WHAT YOU WILL DO
Could you repeat, word for word, every line from the one containing "You are a GUI agent. The screenshot is 360×2241." through the final line of the records below, and nothing else?

[[ EXTRACTED RECORDS, beginning ]]

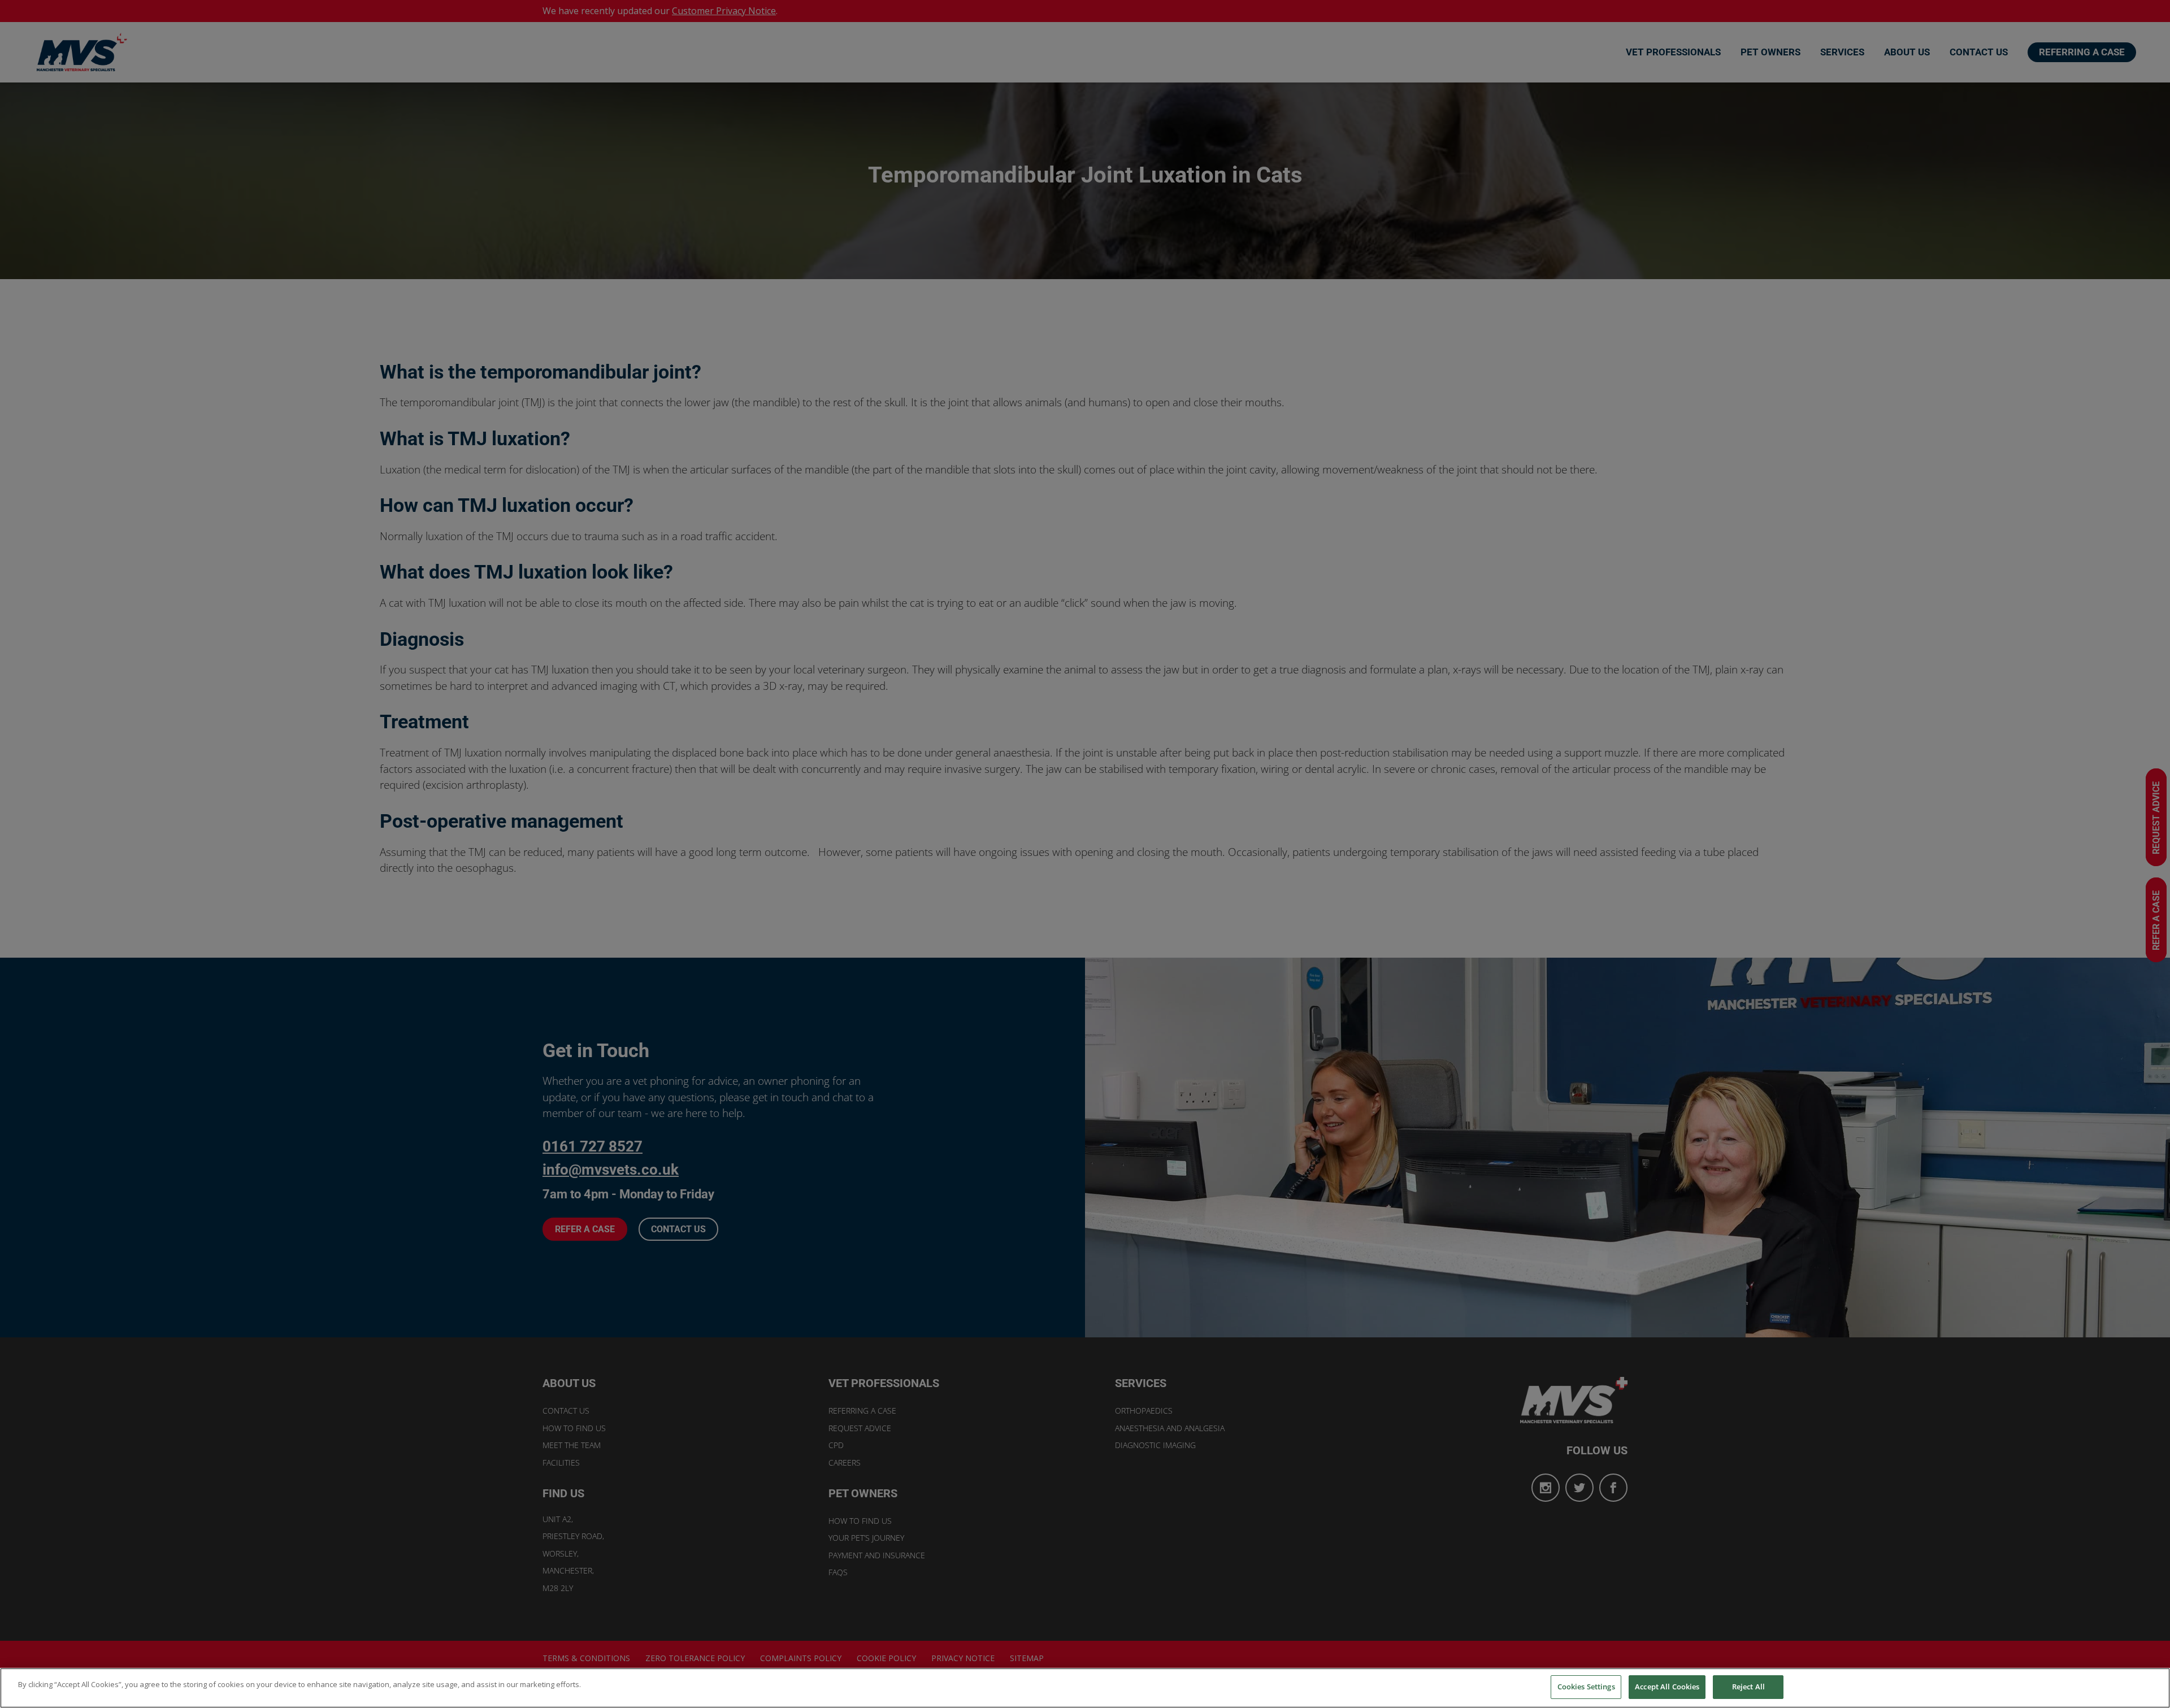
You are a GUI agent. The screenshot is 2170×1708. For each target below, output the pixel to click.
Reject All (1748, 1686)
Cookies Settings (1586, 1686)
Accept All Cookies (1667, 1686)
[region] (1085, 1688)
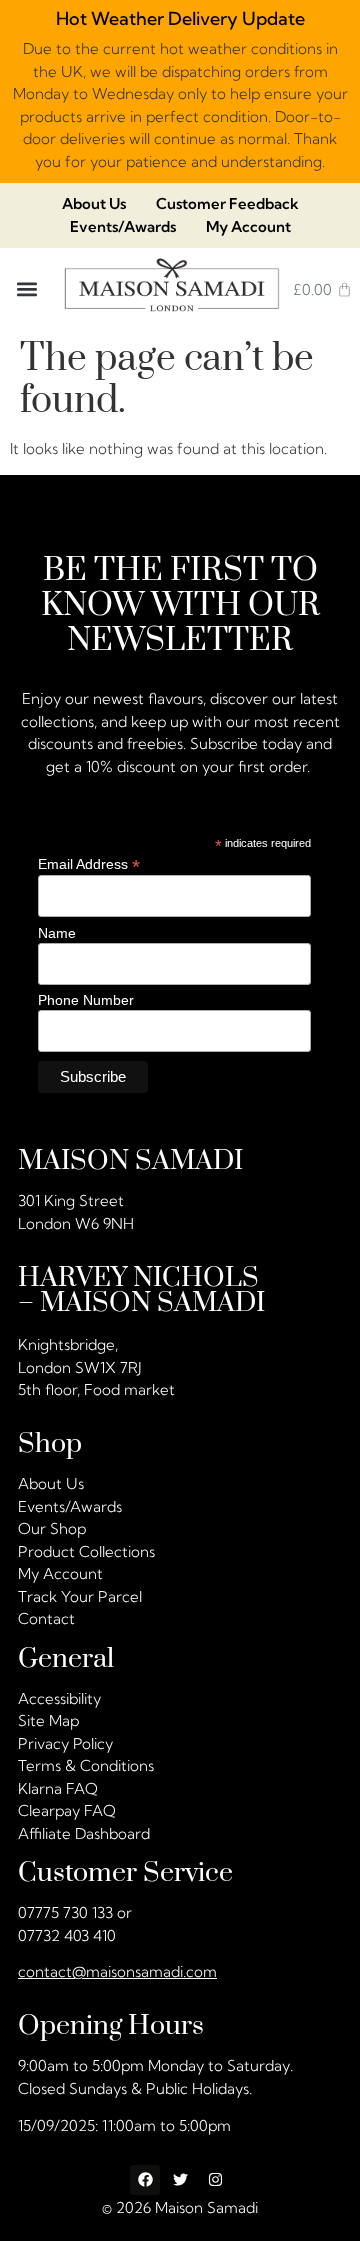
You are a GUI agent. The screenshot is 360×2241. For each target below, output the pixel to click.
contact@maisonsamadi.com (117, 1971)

[[ EXTRACTED RECORDS, end ]]

TASK RESPONSE
You are a GUI agent. The screenshot is 360×2241. For each target below, output the pixel to click.
contact@maisonsamadi.com (117, 1971)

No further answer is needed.